◆ Instructions for the task
Find the line containing "Where should I click to: Click the VNC" in the entries below. Restate it and each line after it, word for word, up to and including the line containing "You are a computer-use agent. Image".

◆ Material to process
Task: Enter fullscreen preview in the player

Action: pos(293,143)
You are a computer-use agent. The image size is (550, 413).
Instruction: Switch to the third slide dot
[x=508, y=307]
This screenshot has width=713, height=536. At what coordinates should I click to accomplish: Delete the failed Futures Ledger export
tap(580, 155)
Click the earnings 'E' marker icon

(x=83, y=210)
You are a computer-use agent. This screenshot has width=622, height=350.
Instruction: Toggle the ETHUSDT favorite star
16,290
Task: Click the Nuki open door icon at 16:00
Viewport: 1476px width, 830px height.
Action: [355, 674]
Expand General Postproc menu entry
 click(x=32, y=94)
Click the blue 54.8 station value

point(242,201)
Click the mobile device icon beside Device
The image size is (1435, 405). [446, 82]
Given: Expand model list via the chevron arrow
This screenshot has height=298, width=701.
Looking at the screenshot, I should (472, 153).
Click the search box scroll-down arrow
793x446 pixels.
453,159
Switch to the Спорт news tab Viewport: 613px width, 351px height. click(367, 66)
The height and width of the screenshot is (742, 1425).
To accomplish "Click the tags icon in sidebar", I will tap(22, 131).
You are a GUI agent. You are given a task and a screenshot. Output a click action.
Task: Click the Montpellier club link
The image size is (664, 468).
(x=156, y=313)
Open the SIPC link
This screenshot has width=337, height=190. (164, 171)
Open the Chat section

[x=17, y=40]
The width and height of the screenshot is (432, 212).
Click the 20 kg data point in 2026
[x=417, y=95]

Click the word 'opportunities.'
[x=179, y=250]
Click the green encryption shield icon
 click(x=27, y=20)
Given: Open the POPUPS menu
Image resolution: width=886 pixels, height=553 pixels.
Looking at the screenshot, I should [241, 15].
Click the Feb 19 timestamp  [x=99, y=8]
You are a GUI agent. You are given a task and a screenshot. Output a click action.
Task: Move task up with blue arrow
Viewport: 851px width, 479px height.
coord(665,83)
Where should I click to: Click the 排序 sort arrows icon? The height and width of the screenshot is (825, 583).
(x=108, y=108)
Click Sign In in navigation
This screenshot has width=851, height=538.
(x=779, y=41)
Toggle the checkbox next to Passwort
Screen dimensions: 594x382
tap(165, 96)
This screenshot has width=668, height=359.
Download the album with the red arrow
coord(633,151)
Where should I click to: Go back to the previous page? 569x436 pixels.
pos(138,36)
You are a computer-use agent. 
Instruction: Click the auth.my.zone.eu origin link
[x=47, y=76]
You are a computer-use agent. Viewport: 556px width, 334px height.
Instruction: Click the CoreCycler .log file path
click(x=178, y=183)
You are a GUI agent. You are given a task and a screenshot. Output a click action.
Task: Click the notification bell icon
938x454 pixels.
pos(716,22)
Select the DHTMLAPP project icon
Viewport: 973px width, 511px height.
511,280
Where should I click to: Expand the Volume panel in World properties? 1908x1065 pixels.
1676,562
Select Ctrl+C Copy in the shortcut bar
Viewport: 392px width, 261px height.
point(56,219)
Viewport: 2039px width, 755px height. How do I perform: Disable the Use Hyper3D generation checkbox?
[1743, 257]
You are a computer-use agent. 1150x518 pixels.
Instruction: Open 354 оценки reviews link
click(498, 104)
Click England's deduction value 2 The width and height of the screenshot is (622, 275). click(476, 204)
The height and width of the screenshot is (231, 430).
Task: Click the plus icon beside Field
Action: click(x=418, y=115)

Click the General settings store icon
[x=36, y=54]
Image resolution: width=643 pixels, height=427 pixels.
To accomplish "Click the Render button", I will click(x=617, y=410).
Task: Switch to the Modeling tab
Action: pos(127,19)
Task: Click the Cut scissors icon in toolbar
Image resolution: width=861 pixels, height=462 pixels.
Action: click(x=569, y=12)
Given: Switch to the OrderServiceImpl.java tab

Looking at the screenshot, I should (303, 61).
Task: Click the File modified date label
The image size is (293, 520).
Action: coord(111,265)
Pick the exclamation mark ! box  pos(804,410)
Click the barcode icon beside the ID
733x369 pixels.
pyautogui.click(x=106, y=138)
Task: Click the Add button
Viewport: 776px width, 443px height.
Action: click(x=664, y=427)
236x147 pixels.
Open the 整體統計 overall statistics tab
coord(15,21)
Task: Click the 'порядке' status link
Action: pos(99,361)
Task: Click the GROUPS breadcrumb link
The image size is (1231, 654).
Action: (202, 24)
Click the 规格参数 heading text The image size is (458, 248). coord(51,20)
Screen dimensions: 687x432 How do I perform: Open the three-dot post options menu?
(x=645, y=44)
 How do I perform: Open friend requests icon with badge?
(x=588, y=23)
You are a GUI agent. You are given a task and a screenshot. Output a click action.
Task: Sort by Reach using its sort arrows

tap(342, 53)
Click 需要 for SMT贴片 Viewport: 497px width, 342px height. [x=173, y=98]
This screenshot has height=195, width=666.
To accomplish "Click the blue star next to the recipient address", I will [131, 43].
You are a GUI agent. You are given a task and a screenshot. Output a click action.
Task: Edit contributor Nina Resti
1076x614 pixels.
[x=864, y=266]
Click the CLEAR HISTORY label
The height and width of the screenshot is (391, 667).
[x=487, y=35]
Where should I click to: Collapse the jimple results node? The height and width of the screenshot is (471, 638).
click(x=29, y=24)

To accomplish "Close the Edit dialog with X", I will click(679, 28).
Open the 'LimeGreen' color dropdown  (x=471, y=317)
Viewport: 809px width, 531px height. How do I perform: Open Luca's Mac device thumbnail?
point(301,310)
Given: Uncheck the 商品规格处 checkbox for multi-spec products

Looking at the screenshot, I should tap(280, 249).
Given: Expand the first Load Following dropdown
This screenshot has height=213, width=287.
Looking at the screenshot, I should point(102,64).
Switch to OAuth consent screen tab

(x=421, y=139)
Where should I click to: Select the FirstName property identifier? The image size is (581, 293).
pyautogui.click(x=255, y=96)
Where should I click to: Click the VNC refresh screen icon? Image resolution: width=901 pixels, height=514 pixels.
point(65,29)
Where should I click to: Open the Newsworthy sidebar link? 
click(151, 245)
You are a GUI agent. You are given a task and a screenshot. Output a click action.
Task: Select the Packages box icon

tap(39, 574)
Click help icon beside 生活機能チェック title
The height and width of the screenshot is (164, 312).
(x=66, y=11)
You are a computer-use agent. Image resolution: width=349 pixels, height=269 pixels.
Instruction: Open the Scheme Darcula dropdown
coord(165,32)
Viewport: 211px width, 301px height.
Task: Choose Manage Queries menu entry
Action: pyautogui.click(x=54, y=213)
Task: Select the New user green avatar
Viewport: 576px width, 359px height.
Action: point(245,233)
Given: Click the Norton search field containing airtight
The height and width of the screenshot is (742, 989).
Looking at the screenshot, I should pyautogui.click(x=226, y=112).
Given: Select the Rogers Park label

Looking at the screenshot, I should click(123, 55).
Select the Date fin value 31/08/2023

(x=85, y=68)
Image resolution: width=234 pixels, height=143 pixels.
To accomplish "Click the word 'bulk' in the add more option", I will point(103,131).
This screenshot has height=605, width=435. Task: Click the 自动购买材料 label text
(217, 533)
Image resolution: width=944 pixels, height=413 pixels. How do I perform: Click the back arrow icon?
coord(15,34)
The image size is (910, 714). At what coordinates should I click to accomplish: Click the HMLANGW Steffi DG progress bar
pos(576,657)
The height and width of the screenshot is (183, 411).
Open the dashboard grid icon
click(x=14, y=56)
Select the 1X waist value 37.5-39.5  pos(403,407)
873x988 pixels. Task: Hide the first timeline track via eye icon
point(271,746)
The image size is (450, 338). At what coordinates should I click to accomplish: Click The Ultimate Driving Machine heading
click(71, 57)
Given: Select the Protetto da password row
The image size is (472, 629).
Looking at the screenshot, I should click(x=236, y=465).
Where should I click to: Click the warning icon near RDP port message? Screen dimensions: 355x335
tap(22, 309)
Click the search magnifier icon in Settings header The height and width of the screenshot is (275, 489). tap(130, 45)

◆ Result of the task
Where should I click to: Click the VNC refresh screen icon? Image resolution: width=901 pixels, height=514 pixels.
point(65,29)
Where should I click to: Open the Newsworthy sidebar link? 
click(151, 245)
You are a GUI agent. You are given a task and a screenshot. Output a click action.
Task: Select the Packages box icon

tap(39, 574)
Click help icon beside 生活機能チェック title
The height and width of the screenshot is (164, 312).
(x=66, y=11)
You are a computer-use agent. Image resolution: width=349 pixels, height=269 pixels.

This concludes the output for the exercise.